A more than thousand-year-old tradition still alive today – eating pork meat at Christmas or Jòl. At the time of the Vikings, they celebrated Jòl at midwinter, as a celebration of the sun or lighter days to come. They also celebrated and made toasts to their gods and deceased friends and family
The pig had a part in the Vikings believe about life after death. The Vikings Valhall. The place where all the bravest and greatest warriors who fell on the battlefield gathered. Throughout the day at Valhall they could fight each other, and when the night came, those who had died woke up again. Then they slaughtered the pig Særimne for a big feast. Everyone participated in the following party while they were entertained by the god Odin’s female companions. The next day, Særimne was whole and alive again. The fight could start all over, and in the evenings it was once again a celebration, Valkyries served the food, and the warriors could again enjoy Særimnes juicy meat.
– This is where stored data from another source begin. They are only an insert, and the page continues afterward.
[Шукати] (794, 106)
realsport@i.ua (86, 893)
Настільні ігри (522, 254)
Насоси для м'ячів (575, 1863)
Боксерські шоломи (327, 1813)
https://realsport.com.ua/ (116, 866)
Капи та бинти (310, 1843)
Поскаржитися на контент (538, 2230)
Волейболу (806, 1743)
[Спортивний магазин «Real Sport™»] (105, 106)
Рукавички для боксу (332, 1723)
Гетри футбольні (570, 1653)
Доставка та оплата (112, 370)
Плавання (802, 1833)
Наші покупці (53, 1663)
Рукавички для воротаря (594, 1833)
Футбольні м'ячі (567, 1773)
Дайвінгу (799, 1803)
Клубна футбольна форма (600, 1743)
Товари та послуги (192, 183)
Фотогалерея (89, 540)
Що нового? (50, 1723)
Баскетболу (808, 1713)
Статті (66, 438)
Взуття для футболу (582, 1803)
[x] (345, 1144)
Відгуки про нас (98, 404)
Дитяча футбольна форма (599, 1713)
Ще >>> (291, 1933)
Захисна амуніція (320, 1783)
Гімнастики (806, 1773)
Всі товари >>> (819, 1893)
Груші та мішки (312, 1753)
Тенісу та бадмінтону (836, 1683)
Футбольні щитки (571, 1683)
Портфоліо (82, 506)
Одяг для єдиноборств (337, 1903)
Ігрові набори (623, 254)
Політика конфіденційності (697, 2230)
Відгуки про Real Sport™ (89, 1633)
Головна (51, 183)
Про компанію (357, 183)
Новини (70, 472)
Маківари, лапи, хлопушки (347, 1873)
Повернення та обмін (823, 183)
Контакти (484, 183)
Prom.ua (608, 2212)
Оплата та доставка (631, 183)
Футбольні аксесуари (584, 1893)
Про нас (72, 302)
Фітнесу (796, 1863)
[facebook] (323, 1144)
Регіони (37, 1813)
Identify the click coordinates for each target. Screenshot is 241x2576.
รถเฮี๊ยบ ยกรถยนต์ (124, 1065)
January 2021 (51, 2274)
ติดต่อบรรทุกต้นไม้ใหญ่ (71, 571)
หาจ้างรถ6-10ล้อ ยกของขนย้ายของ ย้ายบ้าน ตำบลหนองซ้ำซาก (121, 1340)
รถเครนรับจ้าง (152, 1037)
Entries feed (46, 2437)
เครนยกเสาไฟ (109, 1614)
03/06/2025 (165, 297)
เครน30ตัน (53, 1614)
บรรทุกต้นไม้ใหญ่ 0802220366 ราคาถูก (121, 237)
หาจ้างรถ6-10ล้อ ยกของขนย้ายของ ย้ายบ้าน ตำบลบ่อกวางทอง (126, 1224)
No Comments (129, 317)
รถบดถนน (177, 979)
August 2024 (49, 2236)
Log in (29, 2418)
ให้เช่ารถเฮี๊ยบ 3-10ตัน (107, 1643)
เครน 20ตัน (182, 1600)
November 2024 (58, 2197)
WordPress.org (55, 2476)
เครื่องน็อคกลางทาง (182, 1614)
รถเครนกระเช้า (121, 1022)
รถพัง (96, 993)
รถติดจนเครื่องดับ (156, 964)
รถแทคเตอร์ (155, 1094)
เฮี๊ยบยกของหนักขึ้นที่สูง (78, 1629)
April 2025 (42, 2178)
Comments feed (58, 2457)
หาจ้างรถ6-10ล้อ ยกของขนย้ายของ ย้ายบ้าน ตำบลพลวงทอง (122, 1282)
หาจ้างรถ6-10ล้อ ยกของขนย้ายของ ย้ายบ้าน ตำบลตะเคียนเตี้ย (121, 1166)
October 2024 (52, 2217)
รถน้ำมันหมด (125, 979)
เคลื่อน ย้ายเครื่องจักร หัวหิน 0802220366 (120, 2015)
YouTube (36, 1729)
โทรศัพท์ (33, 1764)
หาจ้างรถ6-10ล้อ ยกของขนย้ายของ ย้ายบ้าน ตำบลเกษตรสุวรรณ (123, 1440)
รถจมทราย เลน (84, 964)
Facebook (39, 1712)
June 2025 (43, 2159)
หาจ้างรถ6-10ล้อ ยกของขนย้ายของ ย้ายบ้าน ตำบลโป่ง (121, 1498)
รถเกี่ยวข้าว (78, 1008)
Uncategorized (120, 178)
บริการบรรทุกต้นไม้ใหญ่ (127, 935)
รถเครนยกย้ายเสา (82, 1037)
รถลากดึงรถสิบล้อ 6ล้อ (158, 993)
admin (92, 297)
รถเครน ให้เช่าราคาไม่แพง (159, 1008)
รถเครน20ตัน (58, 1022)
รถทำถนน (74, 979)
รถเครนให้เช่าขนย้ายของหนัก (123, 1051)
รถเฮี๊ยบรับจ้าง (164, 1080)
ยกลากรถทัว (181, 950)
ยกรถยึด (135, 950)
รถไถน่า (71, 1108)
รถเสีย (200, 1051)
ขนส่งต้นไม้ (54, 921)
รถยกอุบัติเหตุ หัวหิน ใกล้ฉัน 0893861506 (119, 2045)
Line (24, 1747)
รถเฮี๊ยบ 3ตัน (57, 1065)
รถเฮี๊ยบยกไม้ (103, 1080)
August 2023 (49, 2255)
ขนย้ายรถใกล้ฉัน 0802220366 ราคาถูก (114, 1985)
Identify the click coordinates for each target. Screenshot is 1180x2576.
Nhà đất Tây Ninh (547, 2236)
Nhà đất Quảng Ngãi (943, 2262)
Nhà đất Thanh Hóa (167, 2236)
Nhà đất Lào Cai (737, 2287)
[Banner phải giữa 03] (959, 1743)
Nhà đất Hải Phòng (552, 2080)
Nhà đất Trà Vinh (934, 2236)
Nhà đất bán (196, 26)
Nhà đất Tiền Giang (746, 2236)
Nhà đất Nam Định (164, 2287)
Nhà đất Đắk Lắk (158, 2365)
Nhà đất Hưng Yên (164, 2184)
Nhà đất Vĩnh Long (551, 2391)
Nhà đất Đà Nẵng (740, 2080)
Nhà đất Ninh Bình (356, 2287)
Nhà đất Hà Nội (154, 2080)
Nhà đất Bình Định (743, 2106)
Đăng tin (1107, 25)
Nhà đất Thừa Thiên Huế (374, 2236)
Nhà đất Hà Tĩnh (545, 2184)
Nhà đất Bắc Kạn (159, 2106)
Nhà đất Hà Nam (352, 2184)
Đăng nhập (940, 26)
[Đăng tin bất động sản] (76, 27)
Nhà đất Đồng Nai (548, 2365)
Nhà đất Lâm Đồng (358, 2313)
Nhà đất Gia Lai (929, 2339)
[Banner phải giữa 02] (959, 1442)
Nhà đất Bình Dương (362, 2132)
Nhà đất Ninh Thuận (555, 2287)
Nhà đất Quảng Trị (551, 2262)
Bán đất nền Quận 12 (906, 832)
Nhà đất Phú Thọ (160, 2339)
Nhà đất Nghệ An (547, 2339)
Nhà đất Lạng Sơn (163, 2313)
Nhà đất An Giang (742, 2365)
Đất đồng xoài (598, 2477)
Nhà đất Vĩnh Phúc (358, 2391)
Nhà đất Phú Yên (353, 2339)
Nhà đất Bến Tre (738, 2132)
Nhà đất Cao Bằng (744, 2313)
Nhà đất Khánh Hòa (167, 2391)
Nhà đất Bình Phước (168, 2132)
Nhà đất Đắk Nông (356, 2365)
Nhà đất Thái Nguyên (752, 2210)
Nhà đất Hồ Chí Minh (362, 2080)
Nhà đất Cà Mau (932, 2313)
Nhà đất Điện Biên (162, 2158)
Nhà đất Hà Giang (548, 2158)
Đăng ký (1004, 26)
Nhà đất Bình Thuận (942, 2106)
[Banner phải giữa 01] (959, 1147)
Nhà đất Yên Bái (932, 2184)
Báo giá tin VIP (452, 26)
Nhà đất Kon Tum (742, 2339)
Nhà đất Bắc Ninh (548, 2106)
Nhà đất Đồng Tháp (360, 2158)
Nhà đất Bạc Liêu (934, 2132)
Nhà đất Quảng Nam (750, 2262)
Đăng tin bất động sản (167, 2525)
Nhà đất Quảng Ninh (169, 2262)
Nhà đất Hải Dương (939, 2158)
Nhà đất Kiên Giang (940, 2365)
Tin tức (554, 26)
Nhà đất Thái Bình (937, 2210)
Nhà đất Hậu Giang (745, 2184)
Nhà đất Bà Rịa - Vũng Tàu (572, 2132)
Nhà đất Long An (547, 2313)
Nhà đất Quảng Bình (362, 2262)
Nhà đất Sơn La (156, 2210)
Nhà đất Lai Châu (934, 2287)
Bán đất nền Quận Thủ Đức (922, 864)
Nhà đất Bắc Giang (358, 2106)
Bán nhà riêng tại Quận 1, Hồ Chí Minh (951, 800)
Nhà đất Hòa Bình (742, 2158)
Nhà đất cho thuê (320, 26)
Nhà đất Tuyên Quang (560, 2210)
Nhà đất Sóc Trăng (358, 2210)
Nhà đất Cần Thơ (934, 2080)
The meat from Særimne was the food you ate while preparing for the last war – Ragnarok (doomsday).
Later on, when the earlier kings wanted to Christianise Norway, people were forced by law to move their celebration of the time when Christians celebrated their Christmas, but they kept the name – Jòl.
For the Norwegian farmer, the pig was an important protein source for many hundred years. When the pig was slaughtered before Christmas, the winter’s protein supplement was secured. The pig was slaughtered close to Christmas so that the meat would be fresh
Eating roasted pork ribs are still a Christmas tradition in many parts of Norway today.